Not all perfect in the village
By Chad T. Jones
Public Affairs Officer
That's because I watched the opening ceremony -- loved it as a matter of fact. Well, at least most of it. Seeing Muhammad Ali was sad, and I'm pretty much convinced that the organizations who requested his presence only respect the name and not the man who made it great.
But beyond that, the ceremony -- and the games as a whole -- has been outstanding. And I should know since it has been the only thing on my multiple televisions since Friday night.
I jumped out of my chaise to root for the U.S. in archery, renewed my love for Brazilian athletes using just one name like Paula or Jaque, and of course, admired Team USA bringing the pain.
However, that's not to say everything is perfect in the Olympic Village.
For one, the Chinese are winning way too many gold medals.
For two, Ryan Lochte coming in fourth in the 200 freestyle and getting chased down in the pool in the 4x100 freestyle relay was unacceptable.
For three, all that screaming during women's fencing. Whether it comes from a riposte, remise or straight attack, those yelps are enough to make your ears burst.
And for four, Jordyn Wieber getting shut out off the individual gymnastics all-around because she finished third on her team even though she finished fourth overall.
I know the Olympiad is a political event, but there is no way that political correctness should determine who makes it on the medal stand.

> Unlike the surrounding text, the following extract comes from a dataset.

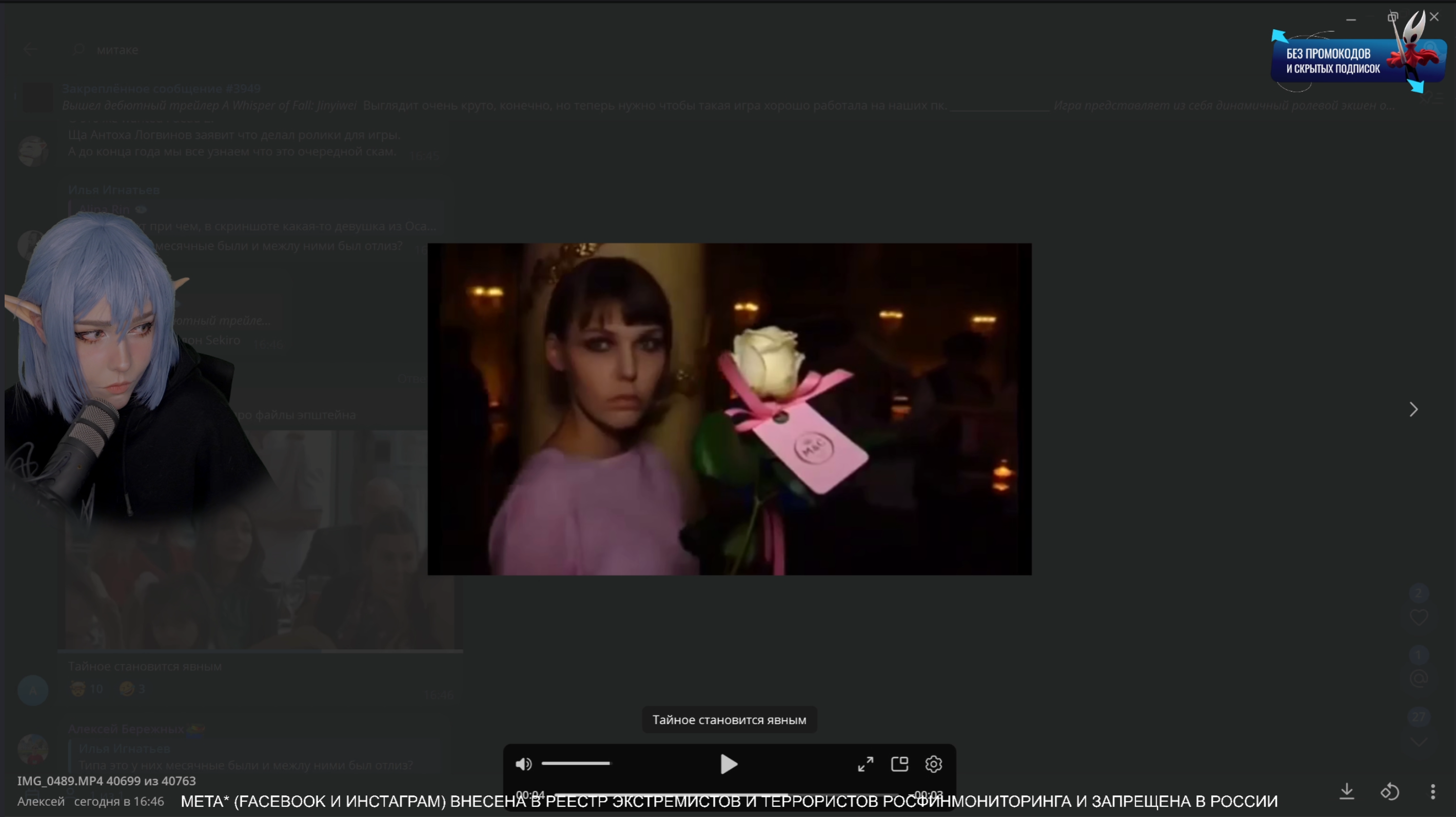Click the date сегодня в 16:46
Screen dimensions: 1456x817
point(119,801)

This is not CYSS sports where everyone gets a trophy.
This is the Olympics where the best should only be determined by performance, and not by playing nice-nice with other countries who do not have the goods to compete.
Another thing I'm not overly excited about is all you knuckleheads complaining about tape delay as if it was a new phenomenon or that it is no longer valid because you have a Twitter feed or Foursquare account.
The greatest moments in Olympic history were seen via tape delay: USA over the Soviet Union in 1980, http://bit.ly/drDJhY; Roy Jones getting robbed in the 1988 Olympics, http://bit.ly/f9FPyL; and of course, pretty much everything Michael Phelps has done.
From the eight medals he won in Athens in 2004 and the historic eight-for-eight in Beijing in 2008, to the three medals and counting he's earned in London, Phelps' entire Olympics experience has been experienced in tape delay.
And after he won those two medals Tuesday, it is only fair to say that his experience has made him the "Greatest Olympian of All Time."
Think about it. Our Aquaman has won 19 medals including 15 gold. F-I-F-T-E-E-N! Nobody else in the history of the games has won more than nine golds.
If it wasn't for Ramadan and this being a family publication, I'd probably drop a few colorful, four-letter words to hammer home how impressed I am with Phelps.
But instead, I'll just ask you a simple question: Can you think of a better title than "The Greatest Olympian of All Time"? Maybe "The Baddest Man on the Planet" or "Dad," but even those are arbitrary at best.
Phelps' title is a certifiable, stone-cold lock. It isn't even close. In fact, here is another question for you:
Has there ever been a greater distance between the first best athlete and the second best athlete in the same category? Maybe Jerry Rice compared to every other wide receiver ever, or possibly Wayne Gretzky compared to any other hockey player. But then again, look at what Phelps has done.
He not only won the 19 medals in a sport where you have to go through a rigorous qualification process. He not only won the 15 golds, including eight in a single Olympiad.
As of press time, Phelps holds seven world records including three individual records: 100-meter butterfly, 200-meter butterfly and 400-meter individual medley. He also was a member of four world-record relay teams: 4x100 free, 4x200 free, 4x100 medley and 4X100 short course.
Plus, he's done it all while managing global expectations -- and with every single swimmer in the world giving it their best every time Phelps steps into the pool.
Ask Mr. Lochte how easy it is to compete under those conditions. And while you're at it, why don't you ask him who his hero is.
I bet his answer will be the same as mine.